## Task objective
In the comment thread excerpt, what does the writer who says "I am no lawyer" plan to do?

═════ Page excerpt

I do not understand how saying what someone looks like is libel. Is not libel a written or oral defamatory statement or representation that conveys an unjustly unfavorable impression, a statement or representation published without just cause and tending to expose another to public contempt. If in his experience, she did look like the descriptions that he used would it not just be a statement of fact? Would it somehow be better if he used the terms white slut or just plain slut. Also would Paris Hilton peeing on an electric fence be more politicly acceptible?

I am no lawyer, so I will defer to actual legal expertise.


If only he HAD ANY hair!


In many white families, the children grow up hearing such comments all the time - it is the norm. Of course, they would never admit to bigotry or prejudice. Ghetto names are fine - and the mentality is "you're only prejudiced if you use the "N" word."

Children growing up in those types of families - indeed, most likely Boortz himself - would have great difficulty seeing anything wrong with this.

It is sad, and the hatred quietly goes on through the generations - sugarcoated because the children are not allowed to use the "N" word while still making fun of anyone who is not white...but blacks in particular.


Jeff: "I do not understand how saying what someone looks like is libel. Is not libel a written or oral defamatory statement or representation that conveys an unjustly unfavorable impression, a statement or representation published without just cause and tending to expose another to public contempt."

══════════
═════ Provided data

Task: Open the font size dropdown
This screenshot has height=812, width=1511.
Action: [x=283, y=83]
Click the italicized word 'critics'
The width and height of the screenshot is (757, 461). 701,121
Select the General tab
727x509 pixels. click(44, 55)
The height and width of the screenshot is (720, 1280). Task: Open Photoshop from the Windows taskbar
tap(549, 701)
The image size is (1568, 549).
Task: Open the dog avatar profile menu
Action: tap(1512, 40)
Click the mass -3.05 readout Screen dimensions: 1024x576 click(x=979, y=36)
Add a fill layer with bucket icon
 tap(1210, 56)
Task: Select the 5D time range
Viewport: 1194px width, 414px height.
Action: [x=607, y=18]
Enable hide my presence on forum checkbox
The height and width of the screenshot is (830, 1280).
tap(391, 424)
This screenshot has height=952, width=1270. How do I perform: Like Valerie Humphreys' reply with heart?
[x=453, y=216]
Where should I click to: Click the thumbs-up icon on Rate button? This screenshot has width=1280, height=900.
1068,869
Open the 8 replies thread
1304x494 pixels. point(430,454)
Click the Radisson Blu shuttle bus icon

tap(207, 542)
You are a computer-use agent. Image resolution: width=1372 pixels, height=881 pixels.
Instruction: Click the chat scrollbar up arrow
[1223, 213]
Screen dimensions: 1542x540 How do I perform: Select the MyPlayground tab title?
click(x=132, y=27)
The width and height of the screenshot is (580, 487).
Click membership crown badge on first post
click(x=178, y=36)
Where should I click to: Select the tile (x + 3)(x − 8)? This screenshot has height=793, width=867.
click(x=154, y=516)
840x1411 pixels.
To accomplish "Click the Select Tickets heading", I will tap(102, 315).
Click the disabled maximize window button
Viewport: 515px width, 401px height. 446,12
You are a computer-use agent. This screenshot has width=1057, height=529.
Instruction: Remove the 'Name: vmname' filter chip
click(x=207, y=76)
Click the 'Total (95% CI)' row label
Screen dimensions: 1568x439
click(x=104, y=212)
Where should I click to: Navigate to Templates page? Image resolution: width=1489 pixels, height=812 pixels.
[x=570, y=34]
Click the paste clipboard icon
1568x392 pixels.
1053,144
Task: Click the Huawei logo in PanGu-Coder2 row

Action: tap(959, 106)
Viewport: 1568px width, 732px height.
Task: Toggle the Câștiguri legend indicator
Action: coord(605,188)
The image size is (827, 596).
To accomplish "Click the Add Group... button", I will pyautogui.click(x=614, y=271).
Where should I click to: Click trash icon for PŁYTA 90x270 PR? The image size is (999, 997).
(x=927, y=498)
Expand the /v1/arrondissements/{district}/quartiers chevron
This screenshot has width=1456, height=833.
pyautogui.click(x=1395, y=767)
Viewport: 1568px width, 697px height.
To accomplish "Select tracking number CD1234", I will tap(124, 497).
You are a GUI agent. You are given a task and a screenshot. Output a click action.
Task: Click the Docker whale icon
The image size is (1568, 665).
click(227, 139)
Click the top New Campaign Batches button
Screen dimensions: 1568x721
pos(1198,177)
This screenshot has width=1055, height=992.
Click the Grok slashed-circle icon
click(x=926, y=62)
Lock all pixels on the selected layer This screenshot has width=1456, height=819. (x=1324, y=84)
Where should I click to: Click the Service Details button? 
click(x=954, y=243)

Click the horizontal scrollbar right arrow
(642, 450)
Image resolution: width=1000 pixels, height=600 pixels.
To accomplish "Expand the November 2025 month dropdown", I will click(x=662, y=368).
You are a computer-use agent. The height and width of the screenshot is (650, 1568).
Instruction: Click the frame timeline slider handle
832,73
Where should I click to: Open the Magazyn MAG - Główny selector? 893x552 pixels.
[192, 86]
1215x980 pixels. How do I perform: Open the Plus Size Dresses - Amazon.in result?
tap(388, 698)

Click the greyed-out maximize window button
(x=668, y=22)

══════════

## Right answer
Defer to actual legal expertise.